我正在尝试通过带有变量的PDO创建一个插入语句,但总是会出现以下错误
Fatal error: Uncaught Error: Call to a member function prepare() on null in /Applications/XAMPP/xamppfiles/htdocs/Jobber/user.php:9 Stack trace: #0 /Applications/XAMPP/xamppfiles/htdocs/jobber/usercheck.php(3): Users->__construct('steve', 'testt@test.com', 'test', 1) #1 {main} thrown in /Applications/XAMPP/xamppfiles/htdocs/Jobber/user.php on line 9
这是我正在使用的代码
class Users{
private $connect ;
function __construct($name,$email,$password,$usertype){
include("connect.php");
$startDb = new Connect();
$this->connect = $startDb->getDb();
$sqlquery = $this->connect->prepare("INSERT INTO `user`( `Username`, `Email`, `Active`, `Password`, `usertype`) VALUES (" + $name + "," +$email +",0," + $password + "," + $usertype + ")");
$sqlquery->execute();
}
}
连接是否存在问题,或者变量是否存在其他问题?
这是连接类
class Connect{
private $host = "localhost:8080";
private $user = "root";
private $password = "test";
private $dbName = "jobber";
private $db;
function __construct(){
try{
$connection = new PDO('mysql:host=localhost;dbname=jobber',$this->user,$this->password);
}catch(PDOException $ex){
echo $ex;
}
}
function getDb(){
if($this->db instanceof PDO){
return $this->db;
}
}
}
答案 0 :(得分:1)
在Connect课程中,您已声明private $db;,并在$this->db方法中返回getDb(),但您从未为其指定过值。

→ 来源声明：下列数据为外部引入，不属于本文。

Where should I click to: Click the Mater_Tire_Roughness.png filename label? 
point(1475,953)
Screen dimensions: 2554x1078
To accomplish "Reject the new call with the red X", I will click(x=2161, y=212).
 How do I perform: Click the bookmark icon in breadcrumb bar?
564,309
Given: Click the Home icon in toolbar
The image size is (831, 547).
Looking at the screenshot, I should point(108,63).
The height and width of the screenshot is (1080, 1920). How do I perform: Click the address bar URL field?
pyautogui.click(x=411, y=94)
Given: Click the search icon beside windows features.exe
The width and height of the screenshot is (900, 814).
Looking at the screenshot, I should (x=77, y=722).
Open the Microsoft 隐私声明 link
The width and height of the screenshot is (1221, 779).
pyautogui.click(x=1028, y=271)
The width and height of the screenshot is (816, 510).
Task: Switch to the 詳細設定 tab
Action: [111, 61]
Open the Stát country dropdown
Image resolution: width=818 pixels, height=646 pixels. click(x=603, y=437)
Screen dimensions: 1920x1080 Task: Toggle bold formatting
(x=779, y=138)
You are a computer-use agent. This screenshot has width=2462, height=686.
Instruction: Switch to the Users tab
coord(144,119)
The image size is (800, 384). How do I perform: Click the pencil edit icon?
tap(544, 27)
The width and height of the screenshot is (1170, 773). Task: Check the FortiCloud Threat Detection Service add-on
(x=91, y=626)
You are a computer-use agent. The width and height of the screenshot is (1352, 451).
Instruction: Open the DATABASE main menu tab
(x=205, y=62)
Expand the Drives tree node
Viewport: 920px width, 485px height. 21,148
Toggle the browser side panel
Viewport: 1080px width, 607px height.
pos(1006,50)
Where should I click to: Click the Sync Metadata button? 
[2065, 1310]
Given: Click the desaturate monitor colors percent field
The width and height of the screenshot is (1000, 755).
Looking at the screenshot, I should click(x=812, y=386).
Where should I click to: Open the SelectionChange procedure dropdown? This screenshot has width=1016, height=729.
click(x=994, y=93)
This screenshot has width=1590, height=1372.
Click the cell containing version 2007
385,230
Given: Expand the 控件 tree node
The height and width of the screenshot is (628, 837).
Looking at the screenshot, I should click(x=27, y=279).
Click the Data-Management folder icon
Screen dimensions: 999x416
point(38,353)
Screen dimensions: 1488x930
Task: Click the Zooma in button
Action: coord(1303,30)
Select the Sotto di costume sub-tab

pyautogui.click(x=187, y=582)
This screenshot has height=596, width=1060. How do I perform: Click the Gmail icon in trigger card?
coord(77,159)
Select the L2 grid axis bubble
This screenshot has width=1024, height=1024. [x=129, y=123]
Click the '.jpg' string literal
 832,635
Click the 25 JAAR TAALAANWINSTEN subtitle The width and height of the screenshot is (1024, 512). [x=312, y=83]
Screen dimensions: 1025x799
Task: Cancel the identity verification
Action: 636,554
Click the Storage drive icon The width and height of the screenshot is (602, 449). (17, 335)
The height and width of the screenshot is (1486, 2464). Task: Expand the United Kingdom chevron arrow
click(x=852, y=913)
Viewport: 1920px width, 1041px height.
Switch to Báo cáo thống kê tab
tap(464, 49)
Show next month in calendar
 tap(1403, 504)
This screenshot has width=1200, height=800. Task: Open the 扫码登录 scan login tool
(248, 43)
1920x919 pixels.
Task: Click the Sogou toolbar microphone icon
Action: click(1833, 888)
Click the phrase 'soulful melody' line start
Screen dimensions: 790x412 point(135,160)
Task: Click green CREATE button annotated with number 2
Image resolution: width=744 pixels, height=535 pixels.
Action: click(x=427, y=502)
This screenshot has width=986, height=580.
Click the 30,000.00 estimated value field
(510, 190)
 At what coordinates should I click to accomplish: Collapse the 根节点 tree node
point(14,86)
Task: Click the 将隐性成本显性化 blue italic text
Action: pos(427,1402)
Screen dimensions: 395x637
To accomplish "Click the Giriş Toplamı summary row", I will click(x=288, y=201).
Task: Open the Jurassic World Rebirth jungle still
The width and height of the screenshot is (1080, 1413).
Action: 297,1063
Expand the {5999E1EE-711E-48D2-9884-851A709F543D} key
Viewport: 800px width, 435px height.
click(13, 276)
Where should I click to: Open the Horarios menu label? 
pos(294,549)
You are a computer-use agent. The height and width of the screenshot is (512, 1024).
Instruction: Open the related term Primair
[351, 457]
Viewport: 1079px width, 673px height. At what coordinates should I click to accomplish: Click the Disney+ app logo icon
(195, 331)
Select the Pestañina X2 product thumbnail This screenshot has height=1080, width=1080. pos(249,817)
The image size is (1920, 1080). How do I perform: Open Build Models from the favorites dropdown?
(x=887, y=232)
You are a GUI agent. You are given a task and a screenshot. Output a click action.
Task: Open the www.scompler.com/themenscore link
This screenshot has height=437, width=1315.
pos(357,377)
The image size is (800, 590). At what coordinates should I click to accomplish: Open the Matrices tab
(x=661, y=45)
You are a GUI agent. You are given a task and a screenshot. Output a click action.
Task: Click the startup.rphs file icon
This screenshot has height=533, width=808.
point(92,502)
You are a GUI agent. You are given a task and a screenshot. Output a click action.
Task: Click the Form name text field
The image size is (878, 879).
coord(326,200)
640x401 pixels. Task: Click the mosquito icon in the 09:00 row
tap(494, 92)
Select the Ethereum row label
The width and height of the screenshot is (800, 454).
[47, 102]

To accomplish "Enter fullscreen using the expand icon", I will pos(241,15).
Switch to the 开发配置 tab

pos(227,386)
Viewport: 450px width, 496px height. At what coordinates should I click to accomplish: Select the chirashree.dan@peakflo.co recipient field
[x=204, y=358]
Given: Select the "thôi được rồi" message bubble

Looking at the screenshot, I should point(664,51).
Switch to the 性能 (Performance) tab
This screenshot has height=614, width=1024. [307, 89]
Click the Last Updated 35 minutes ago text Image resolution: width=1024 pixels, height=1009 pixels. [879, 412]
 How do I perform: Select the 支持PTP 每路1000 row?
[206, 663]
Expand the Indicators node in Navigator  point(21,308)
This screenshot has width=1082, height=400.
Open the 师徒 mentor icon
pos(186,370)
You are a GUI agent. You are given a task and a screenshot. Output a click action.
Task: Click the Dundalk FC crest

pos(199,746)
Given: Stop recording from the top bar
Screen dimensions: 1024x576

看起来你可能想在构造函数中这样做。
而不是
$connection = new PDO('mysql:host=localhost;dbname=jobber',$this->user,$this->password);
使用
$this->db = new PDO('mysql:host=localhost;dbname=jobber',$this->user,$this->password);
在Users类中,使用预准备语句的更正确方法是使用占位符准备SQL语句。然后,您可以使用bindValue手动将变量绑定到预准备语句,或者将它们传递给数组中的execute方法,如下所示:
$sqlquery = $this->connect->prepare("INSERT INTO `user`
(`Username`, `Email`, `Active`, `Password`, `usertype`) VALUES (?, ?, 0, ?, ?)");
$sqlquery->execute([$name, $email, $password, $usertype]);
但是,说实话,在构造函数中发生这种事实对我来说似乎很奇怪。